Refactor create_input_fn to support static shape handling for XLA compatibility

2025-10-22 01:29:31 +08:00
parent c03441d8f3
commit 6fb5907c72
2 changed files with 56 additions and 39 deletions
--- a/model_training_nnn_tpu/dataset_tf.py
+++ b/model_training_nnn_tpu/dataset_tf.py
@@ -962,27 +962,20 @@ def analyze_dataset_shapes(dataset_tf: BrainToTextDatasetTF, sample_size: int =
 def create_input_fn(dataset_tf: BrainToTextDatasetTF,
                   transform_args: Dict[str, Any],
                   training: bool = True,
-                   cache_path: Optional[str] = None) -> tf.data.Dataset:
+                   cache_path: Optional[str] = None,
+                   use_static_shapes: bool = True) -> tf.data.Dataset:
    """
-    Create input function for TPU training with DYNAMIC batching -> BATCH augmentation
-
-    This function uses the proven "batch first, augment after" approach that eliminates
-    the time paradox between data augmentation and shape analysis. This is the FINAL
-    solution that resolves all XLA compilation and padding errors.
-
-    The key insight: data augmentation (especially gauss_smooth with padding='SAME')
-    can increase sequence lengths unpredictably, making pre-computed static shapes invalid.
-    By batching first with dynamic padding, then applying augmentation to batches,
-    we eliminate this temporal paradox entirely.
+    Create input function for TPU training with configurable shape handling

    Args:
        dataset_tf: BrainToTextDatasetTF instance
        transform_args: Data transformation configuration
        training: Whether this is for training (applies augmentations)
        cache_path: Optional path for disk caching to improve I/O performance
+        use_static_shapes: If True, use pre-computed static shapes for XLA compatibility

    Returns:
-        tf.data.Dataset ready for TPU training with robust dynamic->static flow
+        tf.data.Dataset ready for TPU training
    """

    # Step 1: Create individual example dataset
@@ -999,21 +992,44 @@ def create_input_fn(dataset_tf: BrainToTextDatasetTF,
        split_name = "training" if training else "validation"
        print(f"🗃️ {split_name.capitalize()} dataset caching enabled: in-memory cache")
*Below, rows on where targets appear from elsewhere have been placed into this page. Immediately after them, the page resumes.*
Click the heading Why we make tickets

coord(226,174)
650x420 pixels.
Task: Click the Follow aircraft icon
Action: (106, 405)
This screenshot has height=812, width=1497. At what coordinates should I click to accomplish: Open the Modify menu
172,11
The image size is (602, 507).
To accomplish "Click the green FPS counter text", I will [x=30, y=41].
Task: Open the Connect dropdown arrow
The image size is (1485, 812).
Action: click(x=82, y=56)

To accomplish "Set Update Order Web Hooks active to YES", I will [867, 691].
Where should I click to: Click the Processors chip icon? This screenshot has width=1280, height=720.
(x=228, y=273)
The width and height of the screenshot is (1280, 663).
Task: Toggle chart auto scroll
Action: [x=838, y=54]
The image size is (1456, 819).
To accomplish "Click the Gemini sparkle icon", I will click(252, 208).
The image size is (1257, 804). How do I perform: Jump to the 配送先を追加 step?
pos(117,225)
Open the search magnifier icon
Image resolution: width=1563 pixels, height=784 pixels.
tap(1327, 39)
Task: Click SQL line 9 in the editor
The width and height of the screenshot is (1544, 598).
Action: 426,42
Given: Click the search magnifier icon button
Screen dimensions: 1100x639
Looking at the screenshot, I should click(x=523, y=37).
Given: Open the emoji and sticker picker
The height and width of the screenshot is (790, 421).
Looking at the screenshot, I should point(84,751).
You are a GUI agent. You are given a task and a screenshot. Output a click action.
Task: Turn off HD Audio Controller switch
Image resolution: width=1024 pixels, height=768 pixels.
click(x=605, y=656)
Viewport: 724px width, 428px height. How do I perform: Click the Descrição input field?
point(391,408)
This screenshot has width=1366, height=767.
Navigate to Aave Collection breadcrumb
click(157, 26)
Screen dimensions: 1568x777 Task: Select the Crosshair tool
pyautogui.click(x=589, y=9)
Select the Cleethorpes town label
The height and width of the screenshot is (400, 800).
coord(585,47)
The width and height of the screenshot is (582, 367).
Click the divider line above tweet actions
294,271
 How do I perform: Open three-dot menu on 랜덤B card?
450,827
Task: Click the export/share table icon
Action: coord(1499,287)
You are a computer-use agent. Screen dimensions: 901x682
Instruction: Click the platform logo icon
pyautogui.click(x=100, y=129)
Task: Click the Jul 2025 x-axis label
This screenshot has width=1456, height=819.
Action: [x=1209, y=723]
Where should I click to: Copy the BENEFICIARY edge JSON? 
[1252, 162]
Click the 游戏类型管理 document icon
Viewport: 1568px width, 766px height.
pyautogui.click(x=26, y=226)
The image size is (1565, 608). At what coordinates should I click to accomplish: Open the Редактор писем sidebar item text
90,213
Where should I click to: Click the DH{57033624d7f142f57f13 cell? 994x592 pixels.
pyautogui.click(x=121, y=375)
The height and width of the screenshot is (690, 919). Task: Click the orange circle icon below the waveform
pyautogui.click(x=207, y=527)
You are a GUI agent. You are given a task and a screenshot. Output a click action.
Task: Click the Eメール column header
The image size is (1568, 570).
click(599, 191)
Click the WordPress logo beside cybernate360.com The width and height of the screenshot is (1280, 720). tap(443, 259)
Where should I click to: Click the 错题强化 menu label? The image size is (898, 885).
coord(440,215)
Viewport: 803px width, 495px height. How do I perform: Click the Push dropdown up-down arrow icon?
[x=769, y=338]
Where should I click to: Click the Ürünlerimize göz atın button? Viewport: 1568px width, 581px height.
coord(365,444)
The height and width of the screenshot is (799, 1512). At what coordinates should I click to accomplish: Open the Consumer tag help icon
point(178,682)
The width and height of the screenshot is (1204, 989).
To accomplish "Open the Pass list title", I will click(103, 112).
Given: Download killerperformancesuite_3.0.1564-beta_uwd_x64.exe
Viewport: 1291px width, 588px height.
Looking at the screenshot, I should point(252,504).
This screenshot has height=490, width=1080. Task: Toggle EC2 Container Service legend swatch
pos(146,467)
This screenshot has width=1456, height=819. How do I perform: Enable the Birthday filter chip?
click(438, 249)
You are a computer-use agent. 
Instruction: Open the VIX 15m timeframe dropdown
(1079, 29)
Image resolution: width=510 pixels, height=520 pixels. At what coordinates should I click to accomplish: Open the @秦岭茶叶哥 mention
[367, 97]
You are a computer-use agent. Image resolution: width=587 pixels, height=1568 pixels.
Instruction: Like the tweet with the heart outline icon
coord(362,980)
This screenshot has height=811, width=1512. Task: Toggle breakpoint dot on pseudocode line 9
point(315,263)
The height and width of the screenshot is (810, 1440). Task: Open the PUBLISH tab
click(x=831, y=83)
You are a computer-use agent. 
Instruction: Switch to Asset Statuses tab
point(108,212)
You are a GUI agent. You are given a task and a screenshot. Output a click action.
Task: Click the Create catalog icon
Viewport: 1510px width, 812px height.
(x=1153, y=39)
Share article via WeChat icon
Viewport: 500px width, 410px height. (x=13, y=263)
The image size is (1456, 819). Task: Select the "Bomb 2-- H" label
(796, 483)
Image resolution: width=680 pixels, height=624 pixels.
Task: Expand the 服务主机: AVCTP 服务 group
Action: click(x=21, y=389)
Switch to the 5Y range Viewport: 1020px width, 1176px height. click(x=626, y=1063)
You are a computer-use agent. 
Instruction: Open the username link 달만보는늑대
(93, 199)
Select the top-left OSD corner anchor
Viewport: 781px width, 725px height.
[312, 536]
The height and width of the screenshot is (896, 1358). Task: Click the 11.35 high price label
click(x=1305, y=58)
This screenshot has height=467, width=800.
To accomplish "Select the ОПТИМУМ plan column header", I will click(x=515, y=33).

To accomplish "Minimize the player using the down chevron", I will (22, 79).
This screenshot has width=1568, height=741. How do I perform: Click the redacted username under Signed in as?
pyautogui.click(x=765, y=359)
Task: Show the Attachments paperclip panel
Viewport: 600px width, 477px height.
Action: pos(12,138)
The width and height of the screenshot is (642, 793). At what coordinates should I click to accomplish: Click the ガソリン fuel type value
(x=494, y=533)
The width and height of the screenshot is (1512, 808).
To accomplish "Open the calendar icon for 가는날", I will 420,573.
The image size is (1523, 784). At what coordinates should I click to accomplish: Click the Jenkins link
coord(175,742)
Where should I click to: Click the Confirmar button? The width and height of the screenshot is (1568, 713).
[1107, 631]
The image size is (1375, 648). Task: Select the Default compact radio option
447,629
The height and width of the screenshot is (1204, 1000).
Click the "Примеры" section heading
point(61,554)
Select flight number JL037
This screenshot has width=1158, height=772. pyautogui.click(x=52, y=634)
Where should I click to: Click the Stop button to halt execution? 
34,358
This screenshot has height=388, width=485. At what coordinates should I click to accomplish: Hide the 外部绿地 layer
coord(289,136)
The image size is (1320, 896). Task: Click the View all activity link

-    # Step 3: Batch samples with DYNAMIC padding FIRST (eliminates time paradox)
-    print(f"🔧 Using DYNAMIC padding -> batch augmentation approach")
-    print(f"🔧 Feature dimension: {dataset_tf.feature_dim}")
+    # Step 3: Batch samples with shape handling optimized for TPU
+    if use_static_shapes:
+        print(f"🔧 Using STATIC shapes for XLA compatibility")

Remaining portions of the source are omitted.